The initial reactions to her texts were however quite normal during her first years as a journalist. But she and her colleagues observed how the tone gradually became more and more aggressive, and as the first bloggers in Bangladesh were killed, they realized they had to start taking the threats seriously. The circumstances for journalists and writers critical to women repression, religious fundamentalism and communalism then deteriorated quickly, with more and more killings of bloggers, writers and publishers this year, among them Mitu’s good friend Niloy Chakrabarti. In the end, due to the threats, she could not even leave her home.
“When I was eventually trapped in my room and couldn’t do my job any longer, I realised I had to leave”, she says.

She explains the hardened situation for journalists and bloggers as a result of the growing influence of the fundamentalist movement on politics in Bangladesh. This shift began some years ago with open provocations, such as the case in when fundamentalists started to protest against a sculpture of well-known 19th century mystic and singer Lalon, erected close to the airport in Dhaka. Lalon is considered an icon of religious tolerance, whose songs inspired and influenced both poets and religious thinkers. Eventually, fundamentalist activists tore down the sculpture, and actions like these gave them a growing attention.
“Gradually they also gained more power, not least through the religious so-called Madrassa schools with their numerous students, and the influential religious leader Allama Mohammad Shafi”, says Mitu

Shafi is the leader of the so called Hefajat-e-Islam Bangladesh, one of the larger fundamentalist movements in the country. In 2013, with the help of thousands of Madrassa students, the movement entered Dhaka with a 13-point charter addressed to the government.

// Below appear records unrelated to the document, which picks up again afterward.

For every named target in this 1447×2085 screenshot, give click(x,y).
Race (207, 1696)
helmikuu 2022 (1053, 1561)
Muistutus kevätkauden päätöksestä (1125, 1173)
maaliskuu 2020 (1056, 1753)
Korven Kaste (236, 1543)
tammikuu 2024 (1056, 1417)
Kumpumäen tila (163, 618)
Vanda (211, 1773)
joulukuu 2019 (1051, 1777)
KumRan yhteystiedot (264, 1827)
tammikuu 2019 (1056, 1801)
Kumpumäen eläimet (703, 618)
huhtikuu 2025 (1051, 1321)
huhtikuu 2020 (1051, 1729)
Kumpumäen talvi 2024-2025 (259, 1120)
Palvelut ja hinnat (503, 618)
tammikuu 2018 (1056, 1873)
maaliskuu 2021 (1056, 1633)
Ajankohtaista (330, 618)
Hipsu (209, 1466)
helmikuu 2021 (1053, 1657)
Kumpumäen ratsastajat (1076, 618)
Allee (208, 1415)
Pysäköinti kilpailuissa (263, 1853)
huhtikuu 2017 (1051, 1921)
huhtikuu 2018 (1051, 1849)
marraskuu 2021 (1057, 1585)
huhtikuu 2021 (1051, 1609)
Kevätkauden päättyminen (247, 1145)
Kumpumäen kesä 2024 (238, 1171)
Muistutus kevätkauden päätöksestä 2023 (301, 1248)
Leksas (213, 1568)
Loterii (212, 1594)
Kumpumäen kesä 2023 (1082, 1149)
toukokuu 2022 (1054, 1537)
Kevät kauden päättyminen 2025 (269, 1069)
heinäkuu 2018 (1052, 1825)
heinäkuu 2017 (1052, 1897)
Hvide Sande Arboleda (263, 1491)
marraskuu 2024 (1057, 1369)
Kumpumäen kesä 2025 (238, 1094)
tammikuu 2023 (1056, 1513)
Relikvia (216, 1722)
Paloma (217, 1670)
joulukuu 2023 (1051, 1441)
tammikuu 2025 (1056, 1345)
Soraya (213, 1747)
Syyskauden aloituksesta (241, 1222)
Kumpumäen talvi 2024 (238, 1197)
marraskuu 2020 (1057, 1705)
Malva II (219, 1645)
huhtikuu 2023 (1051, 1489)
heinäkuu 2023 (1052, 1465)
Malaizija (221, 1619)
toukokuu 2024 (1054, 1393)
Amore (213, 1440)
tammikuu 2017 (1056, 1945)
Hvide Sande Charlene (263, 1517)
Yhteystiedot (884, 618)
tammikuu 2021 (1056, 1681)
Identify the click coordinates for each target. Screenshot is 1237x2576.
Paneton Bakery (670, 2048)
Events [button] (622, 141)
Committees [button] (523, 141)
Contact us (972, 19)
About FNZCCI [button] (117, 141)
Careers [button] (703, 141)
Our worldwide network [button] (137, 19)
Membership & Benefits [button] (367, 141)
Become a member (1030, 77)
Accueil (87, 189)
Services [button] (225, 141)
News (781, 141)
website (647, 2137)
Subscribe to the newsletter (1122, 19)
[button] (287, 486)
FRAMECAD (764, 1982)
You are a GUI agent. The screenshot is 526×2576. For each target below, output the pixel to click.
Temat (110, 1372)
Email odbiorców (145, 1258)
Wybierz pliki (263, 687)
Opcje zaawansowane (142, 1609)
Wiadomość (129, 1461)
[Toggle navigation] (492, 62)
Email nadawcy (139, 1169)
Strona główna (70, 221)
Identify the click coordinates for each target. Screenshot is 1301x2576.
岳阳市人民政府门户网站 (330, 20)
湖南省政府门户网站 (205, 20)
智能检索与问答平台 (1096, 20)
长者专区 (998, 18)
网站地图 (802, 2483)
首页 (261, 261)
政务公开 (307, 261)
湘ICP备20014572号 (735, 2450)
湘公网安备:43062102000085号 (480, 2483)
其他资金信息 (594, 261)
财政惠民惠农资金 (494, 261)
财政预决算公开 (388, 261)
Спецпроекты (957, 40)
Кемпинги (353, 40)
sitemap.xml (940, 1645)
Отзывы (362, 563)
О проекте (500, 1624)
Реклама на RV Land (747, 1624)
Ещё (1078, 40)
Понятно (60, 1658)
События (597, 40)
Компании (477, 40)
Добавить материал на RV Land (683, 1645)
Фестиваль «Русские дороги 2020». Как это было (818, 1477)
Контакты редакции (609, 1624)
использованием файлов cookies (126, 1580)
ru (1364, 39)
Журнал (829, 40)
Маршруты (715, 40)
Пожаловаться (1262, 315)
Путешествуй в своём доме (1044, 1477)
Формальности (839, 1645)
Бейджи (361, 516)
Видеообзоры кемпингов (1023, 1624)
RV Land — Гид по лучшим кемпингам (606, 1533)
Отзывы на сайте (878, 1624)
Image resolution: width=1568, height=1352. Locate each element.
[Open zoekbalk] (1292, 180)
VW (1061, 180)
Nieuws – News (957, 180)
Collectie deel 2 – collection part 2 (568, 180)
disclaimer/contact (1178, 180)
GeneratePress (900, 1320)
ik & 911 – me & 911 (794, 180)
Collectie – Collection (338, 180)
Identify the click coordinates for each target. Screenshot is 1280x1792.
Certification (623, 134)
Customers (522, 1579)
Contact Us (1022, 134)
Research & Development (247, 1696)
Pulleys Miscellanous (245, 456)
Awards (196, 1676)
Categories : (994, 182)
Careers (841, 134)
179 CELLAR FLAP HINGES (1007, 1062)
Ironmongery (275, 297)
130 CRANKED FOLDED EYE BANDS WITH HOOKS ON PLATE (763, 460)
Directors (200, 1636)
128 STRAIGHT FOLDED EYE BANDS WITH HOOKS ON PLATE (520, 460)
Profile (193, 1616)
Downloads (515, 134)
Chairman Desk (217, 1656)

The charter demanded execution of so-called “atheist bloggers”, to stop infiltration of all “alien-culture” in the country, but it also included a ban on women’s right to work outside their homes and to bar girls from school after fifth grade, something that Shamima Mitu openly protested against in her writings.

She sees this radicalisation of religious movements as a result of the political situation, with a two-party structure, which in her opinion has deprived people of their possibility to raise their voices. But she also sees the radicalisation in countries like Afghanistan, in the Middle East and in Africa as an explanation to why fundamentalism in her own country has gained ground. Conservative religious leaders have simply been inspired by this development abroad. But she underlines that these tendencies are not, and have historically not been a part of Bangladesh culture, neither in the Muslim nor the Hindu community.

In 2015, the Cabinet Committee for Law and Order decided “to declare Atheist authors as criminals”, thereby meeting the demands of the fundamentalists. Despite these open provocations and severe attacks on human rights, such as freedom of speech and women’s rights in Bangladesh, Shamima Mitu sees that this situation will not go on forever. She continues to write her blog in exile, and is convinced that her only way to try and influence Bangladesh society in a more progressive way, is to continue writing.
“Everyone, from my office colleagues to friends and family, told me to stop writing. But it’s not the solution to stop. I had to write, and this was the reason why I had to leave Bangladesh”.